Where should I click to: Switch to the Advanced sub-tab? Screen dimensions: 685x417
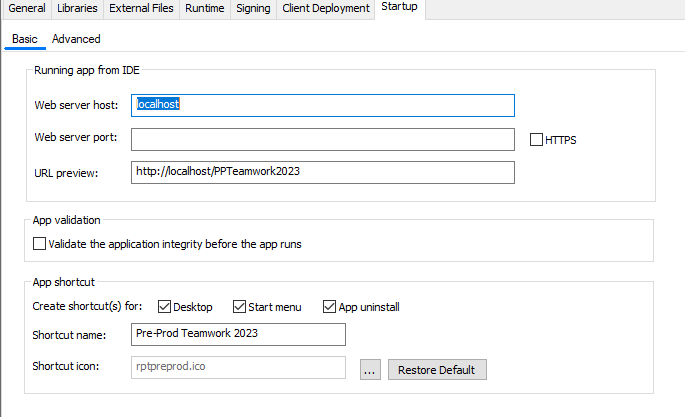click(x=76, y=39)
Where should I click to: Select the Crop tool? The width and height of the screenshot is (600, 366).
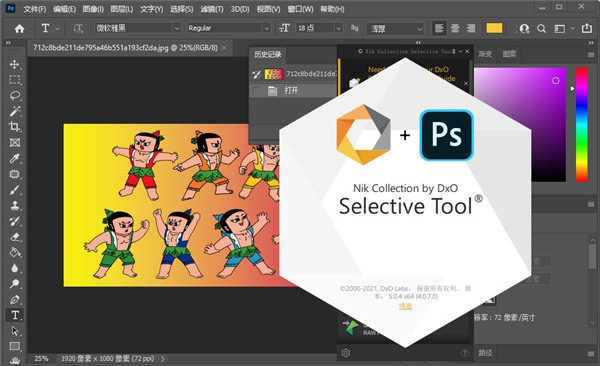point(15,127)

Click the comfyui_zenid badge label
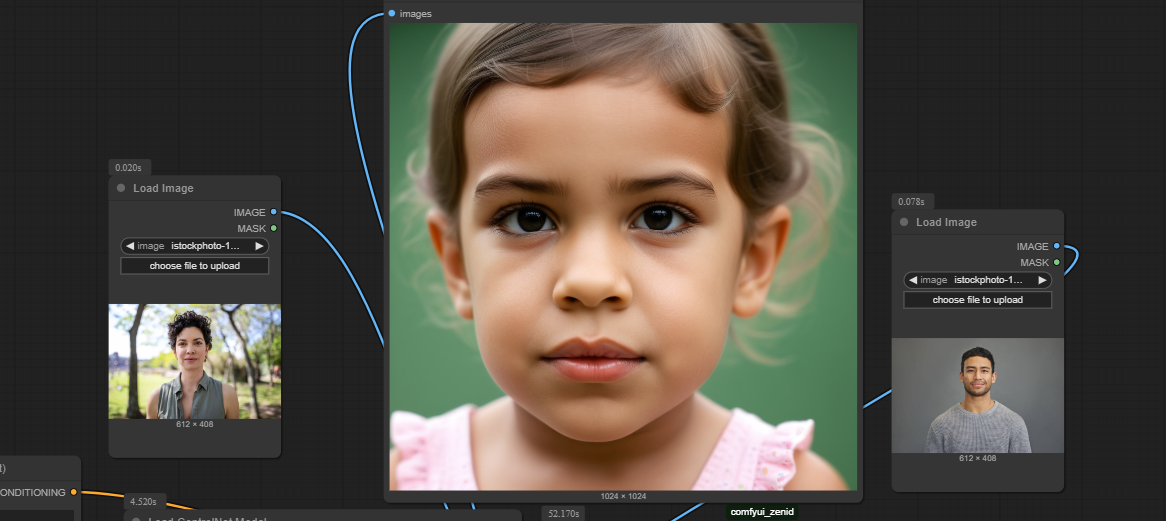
...
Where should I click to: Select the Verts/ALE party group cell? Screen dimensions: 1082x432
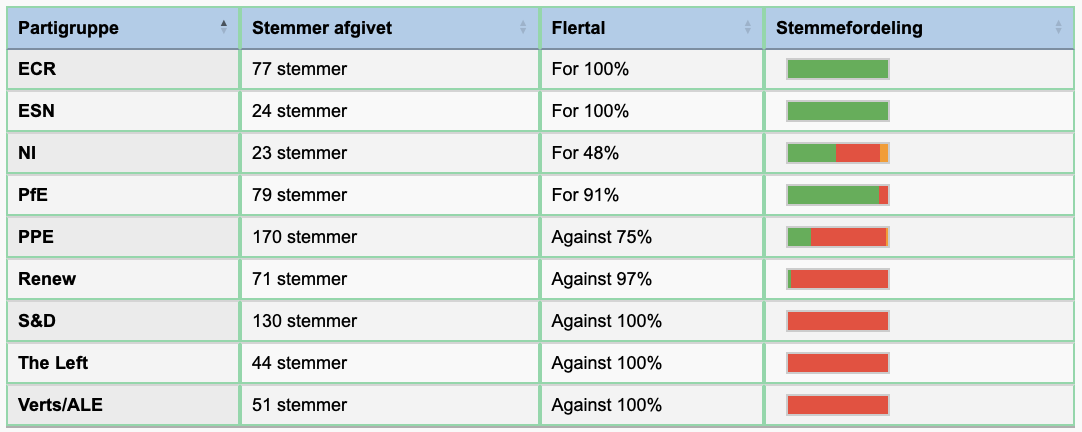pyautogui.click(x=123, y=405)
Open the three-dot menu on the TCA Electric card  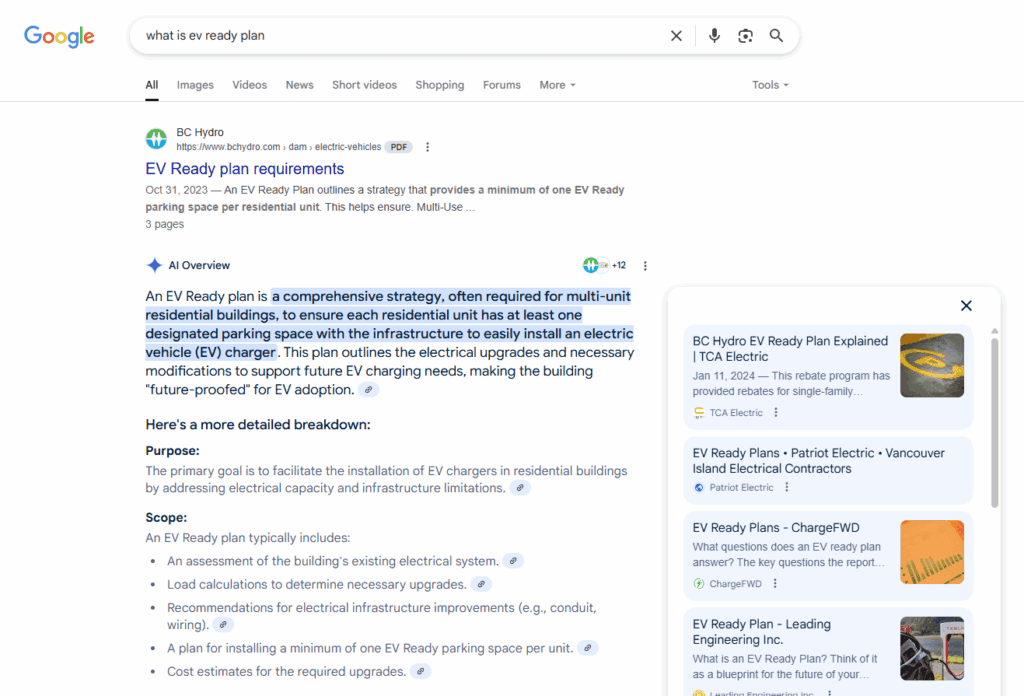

What you need to do
Only the lines above from the one with "Where should I click to: Select the Verts/ALE" to the one with "Open the three-dot" should be printed, both included and exactly as written; no picture belongs in the copy.

Exercise output
Where should I click to: Select the Verts/ALE party group cell? Screen dimensions: 1082x432
pyautogui.click(x=123, y=405)
Open the three-dot menu on the TCA Electric card  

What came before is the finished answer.